▸ **Text passage**
---------------

In conclusion, investors can improve their risk-adjusted exposure by combining these markets; taking advantage of the imperfect correlations and different sector biases. A quant-minded investor might construct an optimized global portfolio where, for example, the high Sharpe of U.S. equities is blended with small allocations to lower-correlation indices like TASI or Hang Seng to slightly reduce volatility. Empirically, a globally diversified portfolio had a somewhat higher Sharpe ratio in the long run than any single region, because the volatility reduction outweighed the slight return dilution (particularly in periods when U.S. stocks weren’t as dominant as in the 2010s). Nonetheless, as the last 10 years showed, diversification is not a free lunch; one must be willing to accept lower returns from lagging markets in exchange for insurance against the U.S. market faltering. Going forward, with U.S. stocks at high valuations and other markets potentially offering catch-up opportunities (and different factor exposures like commodities, value stocks, etc.), a globally diversified approach might prove prudent. At the very least, understanding the Sharpe ratios, concentration risk, and correlation structure of these major indices allows for more informed portfolio construction and risk management in an increasingly interconnected (yet still heterogeneous) global market.

---------------

▸ **Entries provided**

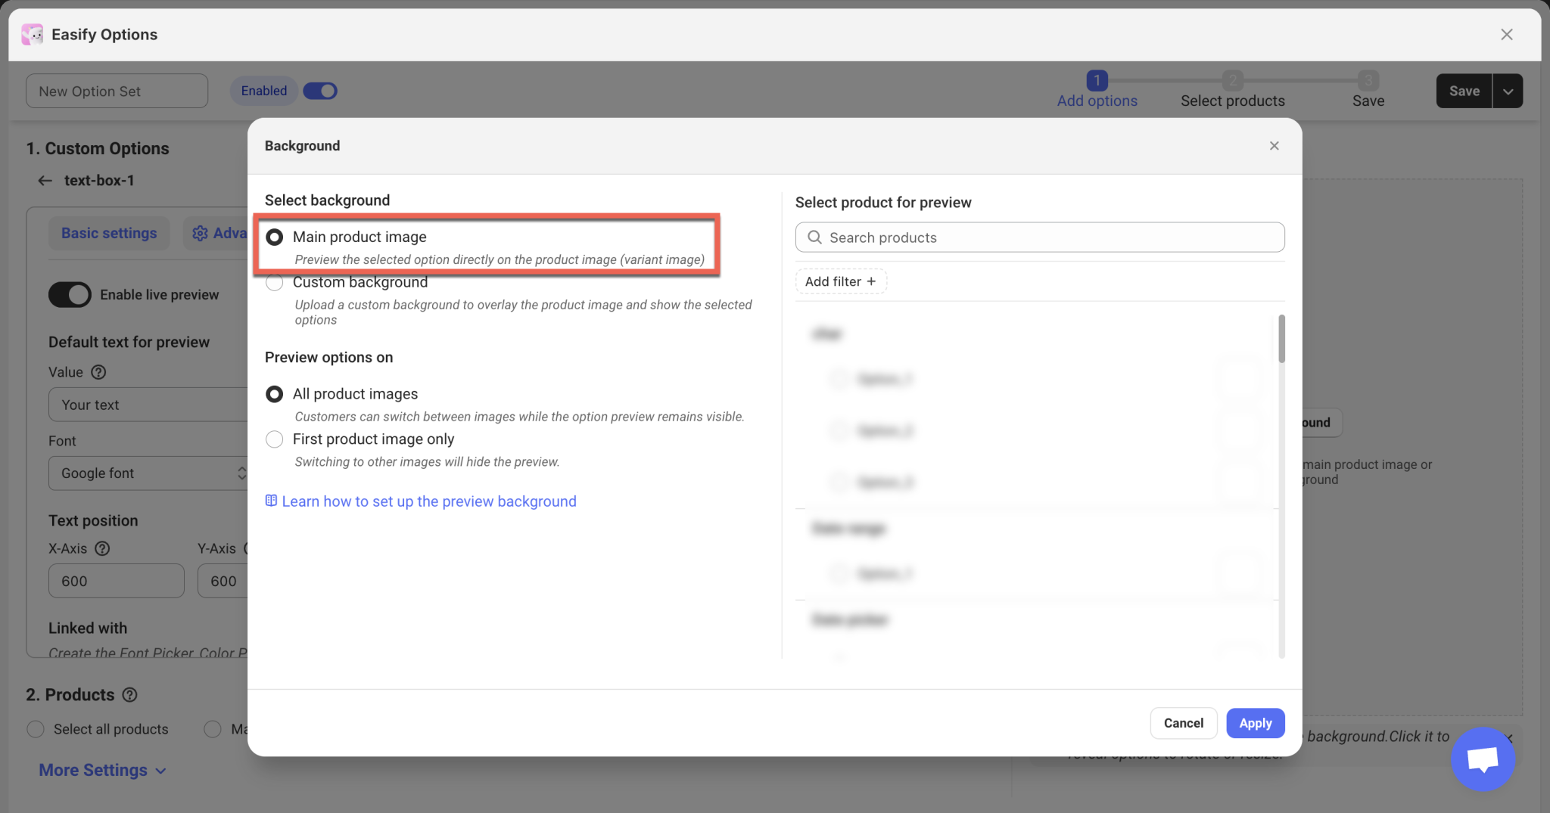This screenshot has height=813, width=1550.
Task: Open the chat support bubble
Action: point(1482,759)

---------------

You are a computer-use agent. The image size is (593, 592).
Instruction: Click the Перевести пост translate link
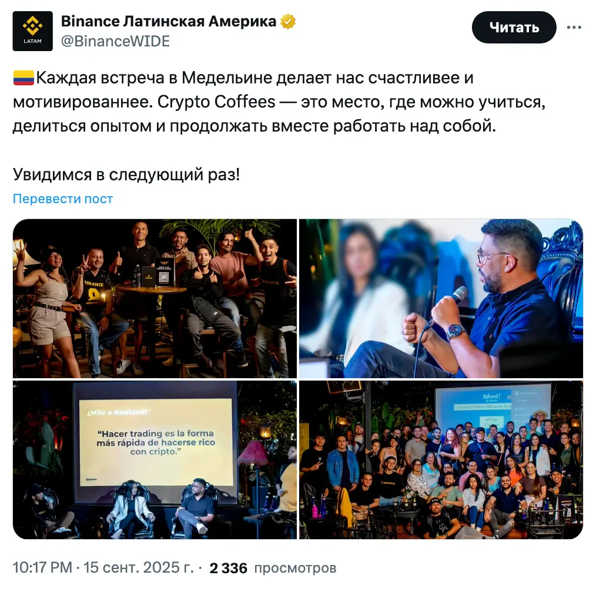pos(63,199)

---------------

▸ **What the task requires**
Decide whether each statement agrees with the passage on global diversification, answering yes or no and quoting the deciding words: (a) a globally diversified portfolio had a higher long-run Sharpe ratio than any single region; (b) diversification is described as a free lunch; (c) TASI and Hang Seng are given as examples of lower-correlation indices.

▸ **Finished exercise**
(a) Yes: "a globally diversified portfolio had a somewhat higher Sharpe ratio in the long run than any single region"
(b) No: "diversification is not a free lunch"
(c) Yes: "lower-correlation indices like TASI or Hang Seng"